One of my current favorite quotes was something that famed director Mike Nichols said in a piece for Vanity Fair a few years back. In talking about the making of the movie “The Graduate” he said, “There’s nothing better than discovering, to your own astonishment, what you’re meant to do. It’s like falling in love”. Indeed, this sentiment couldn’t ring more true than for my own life and career.
For forty years my dad was a wedding and portrait photographer in the town I grew up in, Worcester, Mass. Through his own love for photography and his home-based business, from an early age I was immersed in the medium, dabbling in the darkroom, often with my own twins lens reflex around my neck. But the last thing I ever thought I’d do for a living was photograph weddings. Perhaps it was partly not thinking you wanted to do what your dad did, and partly that wedding photography as it existed back in the age of medium format coverage neither seemed glamorous nor creative, and certainly not for me.
After graduating from LA’s Art Center College of Design I headed to New York, where I had the unique opportunity to work as a photographer’s assistant for numerous fashion and advertising photographers, including the soon be renowned Bruce Weber and Albert Watson. Within a few years of arriving in the City, I acquired a studio space, started shooting my own assignments and managed to gain a following and build a career photographing people (lots of kids, actually) for ads, editorial and catalogs.
Now to the crux of my story. Throughout my two decades of working in the commercial world I was periodically asked by friends if I would photograph their weddings, and while I might have initially said yes a bit reluctantly, I quickly discovered that given the freedom to shoot with a 35mm, and with lots of black and white, and allowed to simply capture the day as I saw fit, it was not only exciting, but enabled me to provide my friends with a gift of lasting memories that was way beyond anything that I could have bought them. And when the time came, about a dozen years ago, when my commercial assignments seemed less and less interesting to me (and the commute in from suburbia less appealing), I started more seriously dabbling in photographing weddings. It took me virtually no time to realize that the brides and grooms I was meeting with were indeed looking for that same sort of creative, documentary “personal” style that I’d been using to photograph my friends weddings, this several years before I started even hearing the term “wedding photojournalism”.

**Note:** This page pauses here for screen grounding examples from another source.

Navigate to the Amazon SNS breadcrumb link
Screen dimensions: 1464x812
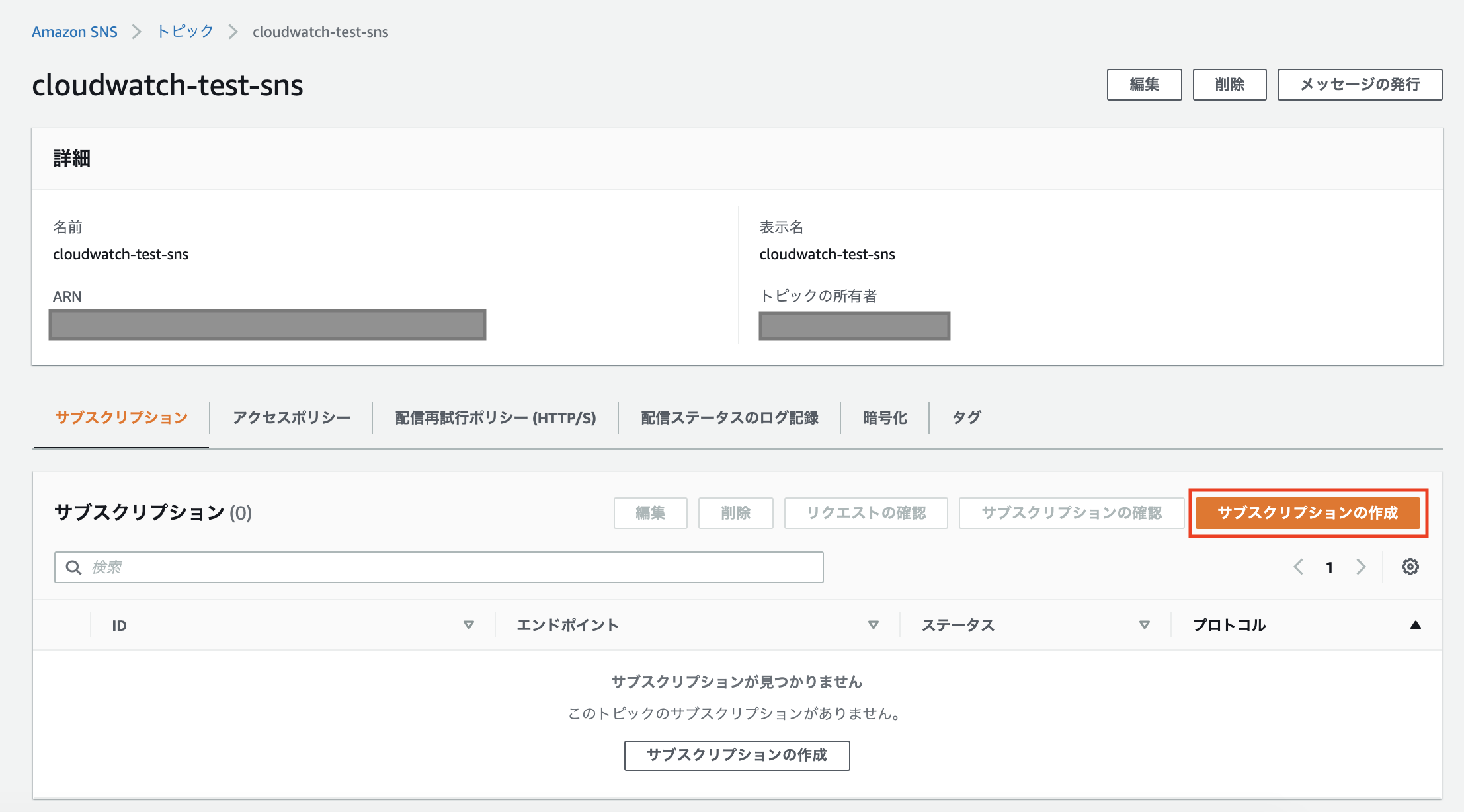(75, 31)
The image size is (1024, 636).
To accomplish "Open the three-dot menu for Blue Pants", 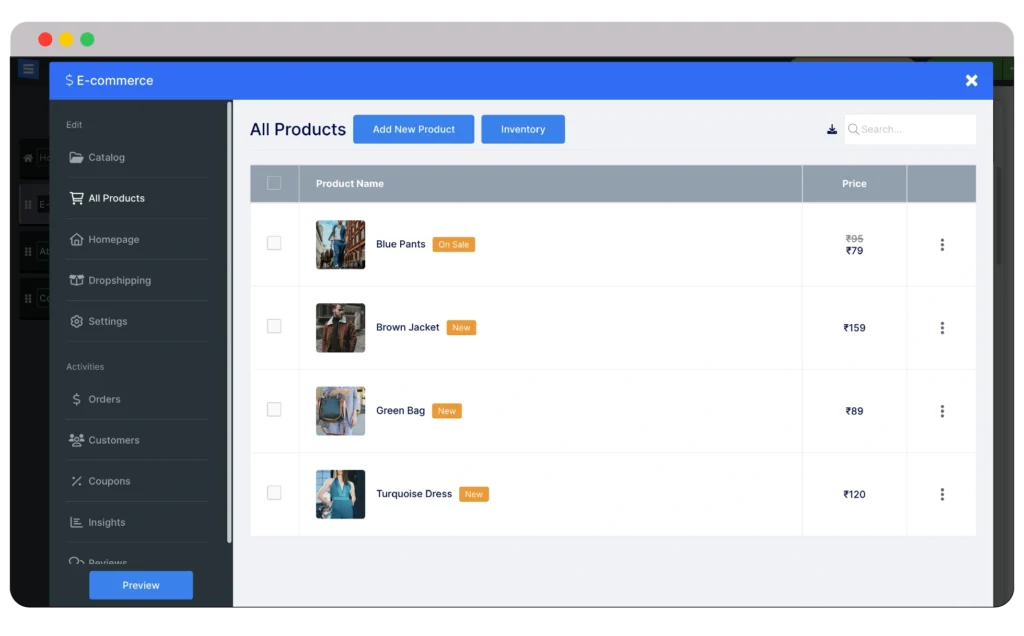I will (x=941, y=243).
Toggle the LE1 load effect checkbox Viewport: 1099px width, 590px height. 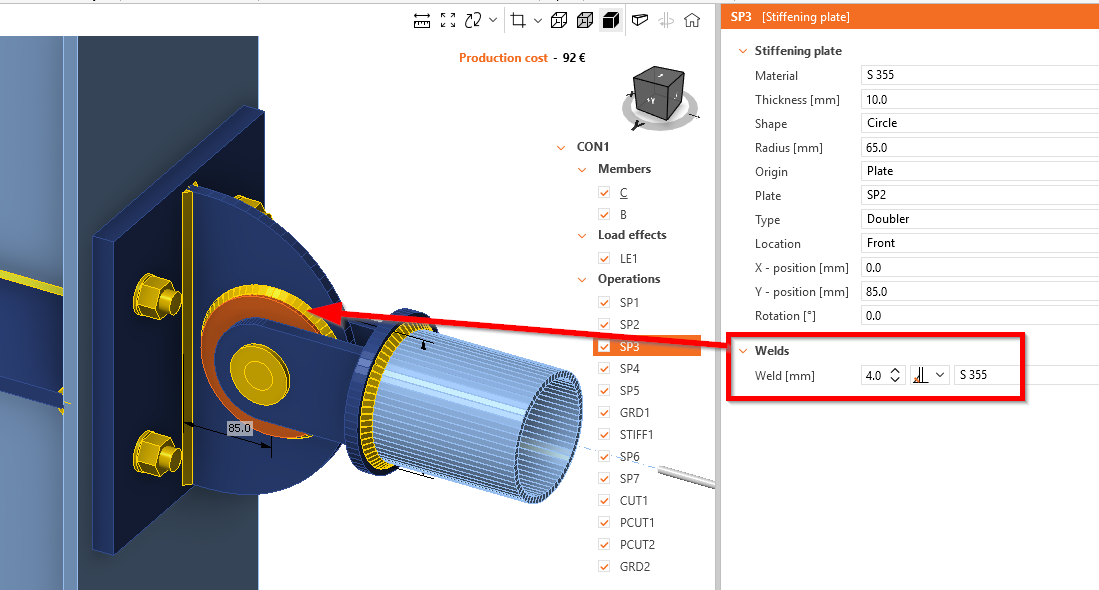(604, 258)
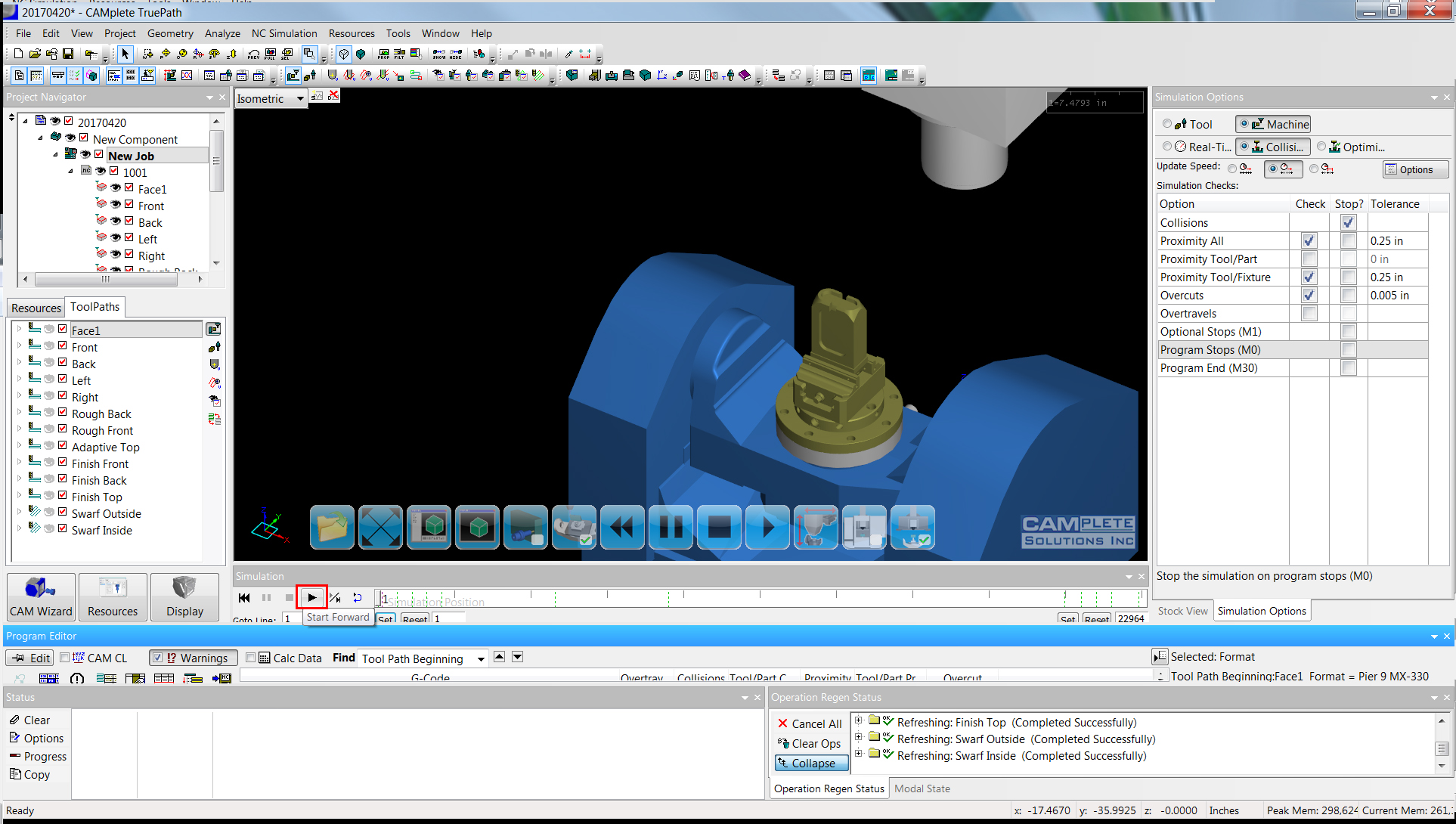1456x824 pixels.
Task: Open the CAM Wizard panel
Action: pyautogui.click(x=41, y=596)
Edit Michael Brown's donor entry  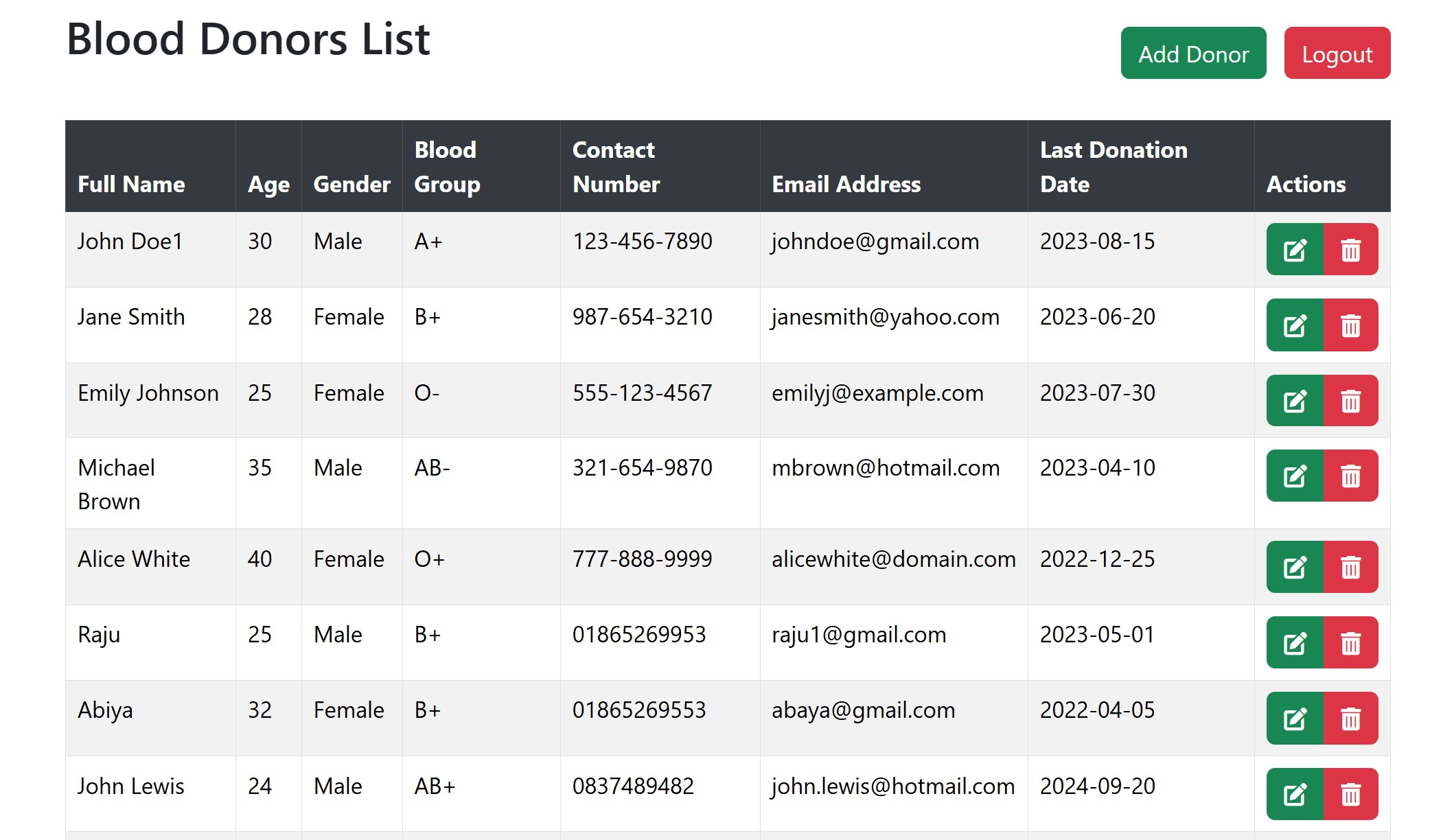click(x=1295, y=476)
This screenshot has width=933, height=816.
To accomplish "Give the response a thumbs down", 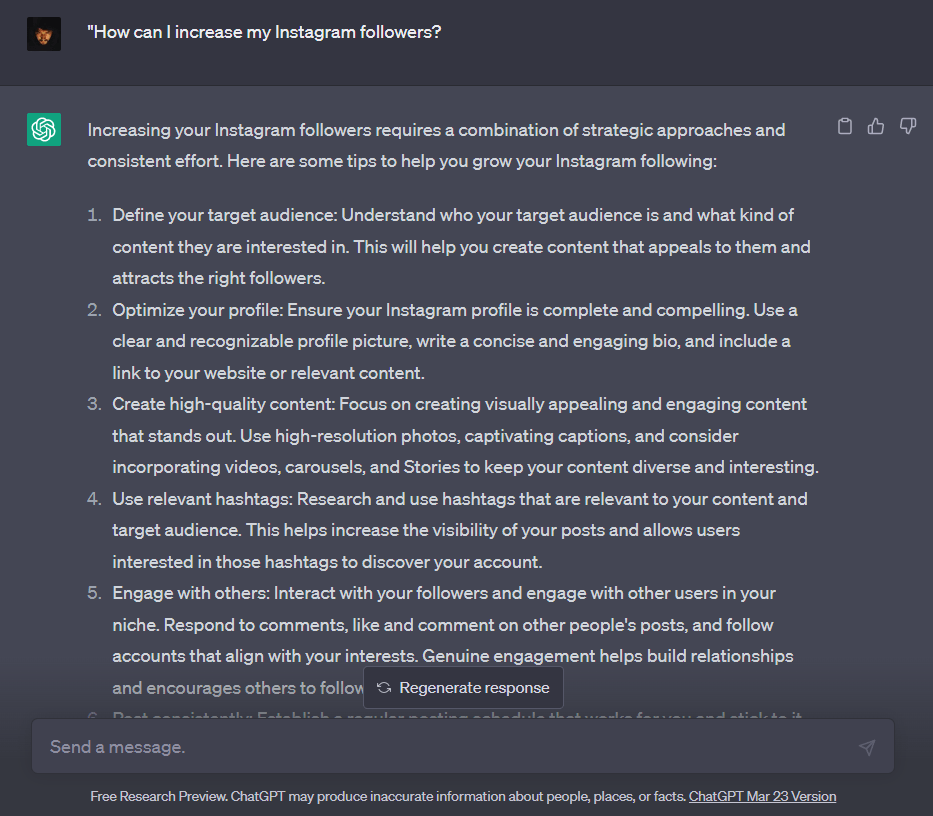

The rest is history. My event business took off, and continues to flourish to this day. As digital has evolved and the low light level capabilities of the cameras have gotten better and better, it’s enabled my more candid and “natural” approach to documentary photography to improve exponentially. What’s been most exciting for me has been the ability to develop a relationship-based business, much like my dad always had (even without his having the advantage of blogging and Facebook). A very high percentage of my work comes from referrals from my happy brides and grooms, their family and their friends. I love all the friends that I’ve made and I now routinely have the opportunity to photograph the babies of my brides and grooms, which really gives you that sense of continuity and life’s full circle.
And while the main focus of my career continues to be my event photography, I equally love the diversity of some of the non-wedding related magazine assignments that continue to come my way, from stories about local artists, chefs and teachers, and any all shoots involving kids. What I’ve come to realize after more than three decades of taking pictures professionally is that not only do I love the art and craft of photography and the ability to capture emotion, time and place, but that I love people. I love their stories, I love being part of their lives and recording their history. I truly feel blessed to have been given this talent and this opportunity. Thanks to my dad for showing me the way, even if it took me awhile to get there.